• Exercise details:
Below are some records. Say in a single number how many of their lines include the word "logo".

Start of Data for the task

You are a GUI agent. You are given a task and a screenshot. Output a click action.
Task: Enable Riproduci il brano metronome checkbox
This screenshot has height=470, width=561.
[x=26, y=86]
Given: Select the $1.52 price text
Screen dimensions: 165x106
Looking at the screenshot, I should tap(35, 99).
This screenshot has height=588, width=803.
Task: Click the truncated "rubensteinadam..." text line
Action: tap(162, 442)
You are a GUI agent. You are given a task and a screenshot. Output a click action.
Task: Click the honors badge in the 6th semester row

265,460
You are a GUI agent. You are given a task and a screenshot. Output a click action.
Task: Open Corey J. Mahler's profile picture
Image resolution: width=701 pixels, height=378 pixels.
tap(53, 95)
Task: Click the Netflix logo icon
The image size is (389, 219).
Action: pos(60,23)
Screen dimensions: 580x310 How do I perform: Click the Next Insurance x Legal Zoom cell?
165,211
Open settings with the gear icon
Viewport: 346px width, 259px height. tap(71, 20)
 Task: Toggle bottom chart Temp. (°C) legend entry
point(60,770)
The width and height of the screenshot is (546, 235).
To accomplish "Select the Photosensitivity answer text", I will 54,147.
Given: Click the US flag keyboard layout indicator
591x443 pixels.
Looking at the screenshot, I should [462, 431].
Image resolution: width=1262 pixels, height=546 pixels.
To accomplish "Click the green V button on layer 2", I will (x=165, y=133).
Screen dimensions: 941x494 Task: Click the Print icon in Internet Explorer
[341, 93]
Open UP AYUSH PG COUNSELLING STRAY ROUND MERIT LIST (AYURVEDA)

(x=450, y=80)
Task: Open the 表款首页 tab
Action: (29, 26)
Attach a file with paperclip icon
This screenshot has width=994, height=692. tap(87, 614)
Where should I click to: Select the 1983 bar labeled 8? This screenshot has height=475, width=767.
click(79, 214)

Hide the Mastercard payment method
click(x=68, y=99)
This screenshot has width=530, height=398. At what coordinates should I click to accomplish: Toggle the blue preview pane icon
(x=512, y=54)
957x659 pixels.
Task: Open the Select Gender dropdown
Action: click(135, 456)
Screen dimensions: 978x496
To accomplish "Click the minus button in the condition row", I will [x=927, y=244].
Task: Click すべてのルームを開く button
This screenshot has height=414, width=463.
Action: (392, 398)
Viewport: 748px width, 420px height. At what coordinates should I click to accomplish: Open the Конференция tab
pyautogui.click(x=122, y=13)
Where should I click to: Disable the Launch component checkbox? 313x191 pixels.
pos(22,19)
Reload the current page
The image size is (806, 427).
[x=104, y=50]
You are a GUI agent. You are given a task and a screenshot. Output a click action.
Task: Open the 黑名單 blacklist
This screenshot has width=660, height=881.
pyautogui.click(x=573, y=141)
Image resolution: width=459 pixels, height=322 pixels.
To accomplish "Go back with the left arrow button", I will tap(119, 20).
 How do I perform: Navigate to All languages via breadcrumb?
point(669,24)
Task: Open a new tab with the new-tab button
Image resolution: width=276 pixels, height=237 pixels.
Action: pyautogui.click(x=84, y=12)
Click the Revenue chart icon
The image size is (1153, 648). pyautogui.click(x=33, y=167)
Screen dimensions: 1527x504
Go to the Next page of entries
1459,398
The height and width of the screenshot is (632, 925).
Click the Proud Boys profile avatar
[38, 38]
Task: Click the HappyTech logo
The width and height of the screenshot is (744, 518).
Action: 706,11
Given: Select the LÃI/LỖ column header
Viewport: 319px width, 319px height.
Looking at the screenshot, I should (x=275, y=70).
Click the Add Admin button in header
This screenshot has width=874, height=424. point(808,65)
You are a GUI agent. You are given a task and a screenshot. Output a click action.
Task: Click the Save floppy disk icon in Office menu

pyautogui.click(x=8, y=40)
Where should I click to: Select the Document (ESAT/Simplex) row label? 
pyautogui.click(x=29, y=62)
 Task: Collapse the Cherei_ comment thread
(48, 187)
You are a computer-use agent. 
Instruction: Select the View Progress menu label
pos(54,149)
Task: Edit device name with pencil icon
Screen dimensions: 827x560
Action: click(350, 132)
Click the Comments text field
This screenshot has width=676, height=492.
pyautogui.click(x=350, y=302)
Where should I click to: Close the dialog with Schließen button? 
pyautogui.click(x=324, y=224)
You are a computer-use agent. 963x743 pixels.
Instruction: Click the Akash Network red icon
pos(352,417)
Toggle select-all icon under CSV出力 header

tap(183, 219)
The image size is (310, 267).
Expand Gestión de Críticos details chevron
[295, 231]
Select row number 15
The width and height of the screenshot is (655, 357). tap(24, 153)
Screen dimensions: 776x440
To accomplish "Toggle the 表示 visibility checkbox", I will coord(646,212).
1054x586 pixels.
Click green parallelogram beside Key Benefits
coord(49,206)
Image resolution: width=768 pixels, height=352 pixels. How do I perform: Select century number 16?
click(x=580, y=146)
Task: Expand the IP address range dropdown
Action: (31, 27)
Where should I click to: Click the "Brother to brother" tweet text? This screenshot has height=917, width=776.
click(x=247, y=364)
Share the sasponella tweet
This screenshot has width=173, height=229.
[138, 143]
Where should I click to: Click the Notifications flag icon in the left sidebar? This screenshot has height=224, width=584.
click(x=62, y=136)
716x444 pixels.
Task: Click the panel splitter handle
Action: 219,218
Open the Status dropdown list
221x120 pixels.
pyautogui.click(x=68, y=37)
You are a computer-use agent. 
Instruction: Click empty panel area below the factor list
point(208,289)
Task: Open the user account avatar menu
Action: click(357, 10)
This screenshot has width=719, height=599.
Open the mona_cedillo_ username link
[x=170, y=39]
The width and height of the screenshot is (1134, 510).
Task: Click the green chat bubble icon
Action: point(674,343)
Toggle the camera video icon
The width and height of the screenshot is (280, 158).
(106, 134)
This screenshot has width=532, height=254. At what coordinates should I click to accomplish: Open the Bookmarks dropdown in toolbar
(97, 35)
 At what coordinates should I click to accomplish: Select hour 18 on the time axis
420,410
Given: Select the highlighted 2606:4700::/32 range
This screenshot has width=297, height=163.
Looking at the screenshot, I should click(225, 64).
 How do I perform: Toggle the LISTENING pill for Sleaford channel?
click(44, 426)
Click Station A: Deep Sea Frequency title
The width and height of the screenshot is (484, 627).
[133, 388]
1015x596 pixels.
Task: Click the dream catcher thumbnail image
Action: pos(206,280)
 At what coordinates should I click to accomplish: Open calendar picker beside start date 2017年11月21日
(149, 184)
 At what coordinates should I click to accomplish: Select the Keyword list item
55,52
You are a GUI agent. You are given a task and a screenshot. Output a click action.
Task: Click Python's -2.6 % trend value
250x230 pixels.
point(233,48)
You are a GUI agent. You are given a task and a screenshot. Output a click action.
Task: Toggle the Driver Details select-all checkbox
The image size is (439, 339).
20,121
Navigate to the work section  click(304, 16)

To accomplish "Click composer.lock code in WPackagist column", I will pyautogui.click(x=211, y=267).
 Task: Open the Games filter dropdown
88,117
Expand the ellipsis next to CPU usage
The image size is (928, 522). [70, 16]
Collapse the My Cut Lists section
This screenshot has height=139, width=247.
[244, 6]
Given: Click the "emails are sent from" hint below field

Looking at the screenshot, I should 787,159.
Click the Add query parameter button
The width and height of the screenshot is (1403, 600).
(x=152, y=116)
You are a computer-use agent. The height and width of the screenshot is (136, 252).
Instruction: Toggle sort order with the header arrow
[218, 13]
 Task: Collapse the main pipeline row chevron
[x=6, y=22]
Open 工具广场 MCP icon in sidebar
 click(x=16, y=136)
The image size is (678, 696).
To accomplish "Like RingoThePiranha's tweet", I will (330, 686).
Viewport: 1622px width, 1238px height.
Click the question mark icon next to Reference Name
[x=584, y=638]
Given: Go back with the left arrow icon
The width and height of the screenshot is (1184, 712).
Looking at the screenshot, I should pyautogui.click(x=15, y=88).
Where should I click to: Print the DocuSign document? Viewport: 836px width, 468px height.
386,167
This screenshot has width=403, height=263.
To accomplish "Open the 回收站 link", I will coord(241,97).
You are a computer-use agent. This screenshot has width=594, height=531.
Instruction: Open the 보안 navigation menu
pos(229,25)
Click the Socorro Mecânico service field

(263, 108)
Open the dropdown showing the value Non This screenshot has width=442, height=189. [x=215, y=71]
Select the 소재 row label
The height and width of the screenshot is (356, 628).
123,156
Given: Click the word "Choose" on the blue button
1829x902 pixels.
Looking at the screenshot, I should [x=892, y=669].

End of Data for the task

• Worked solution:
2